# WHAT TO PRODUCE:
Search the entries for the word "Surgery" and copy each line that has it.

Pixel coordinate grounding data
====

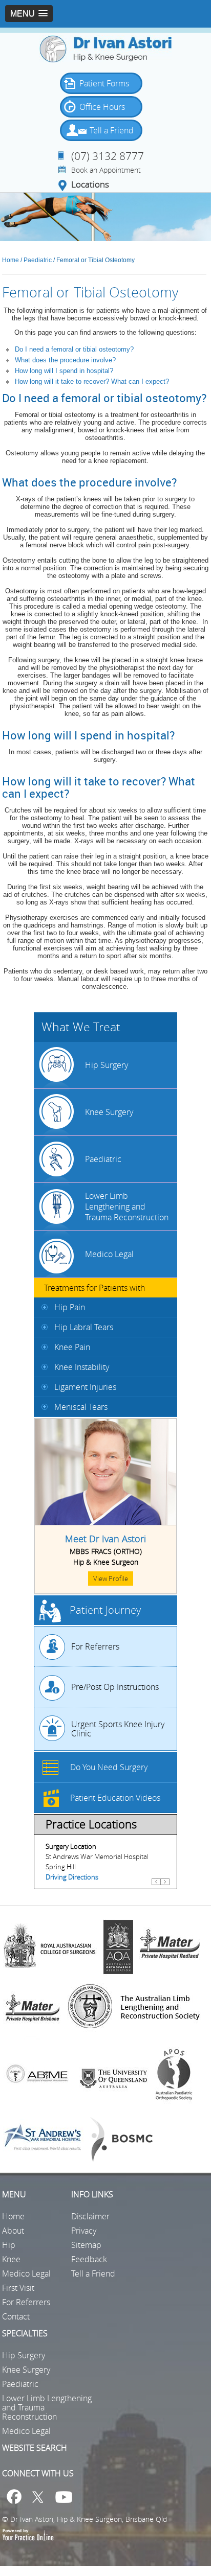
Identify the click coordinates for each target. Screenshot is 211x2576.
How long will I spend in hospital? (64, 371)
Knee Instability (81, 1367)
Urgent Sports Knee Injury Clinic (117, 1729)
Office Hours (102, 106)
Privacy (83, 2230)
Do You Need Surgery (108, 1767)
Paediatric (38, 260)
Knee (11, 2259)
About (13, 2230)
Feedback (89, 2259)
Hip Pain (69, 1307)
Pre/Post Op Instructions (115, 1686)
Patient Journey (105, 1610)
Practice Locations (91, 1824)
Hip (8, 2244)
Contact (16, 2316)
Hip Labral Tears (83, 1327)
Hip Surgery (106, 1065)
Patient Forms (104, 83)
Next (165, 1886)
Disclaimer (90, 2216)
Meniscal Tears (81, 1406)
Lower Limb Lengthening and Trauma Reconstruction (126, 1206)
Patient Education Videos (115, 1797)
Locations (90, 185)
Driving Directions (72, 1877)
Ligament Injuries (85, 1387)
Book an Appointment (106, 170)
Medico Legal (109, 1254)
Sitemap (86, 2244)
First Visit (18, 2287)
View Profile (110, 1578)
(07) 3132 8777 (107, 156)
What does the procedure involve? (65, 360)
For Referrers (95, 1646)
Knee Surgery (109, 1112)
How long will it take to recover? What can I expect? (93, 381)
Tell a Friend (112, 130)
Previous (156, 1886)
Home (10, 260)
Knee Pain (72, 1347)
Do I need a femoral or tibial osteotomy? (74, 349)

====

# TASK SOLUTION:
Do You Need Surgery (108, 1767)
Hip Surgery (106, 1065)
Knee Surgery (109, 1112)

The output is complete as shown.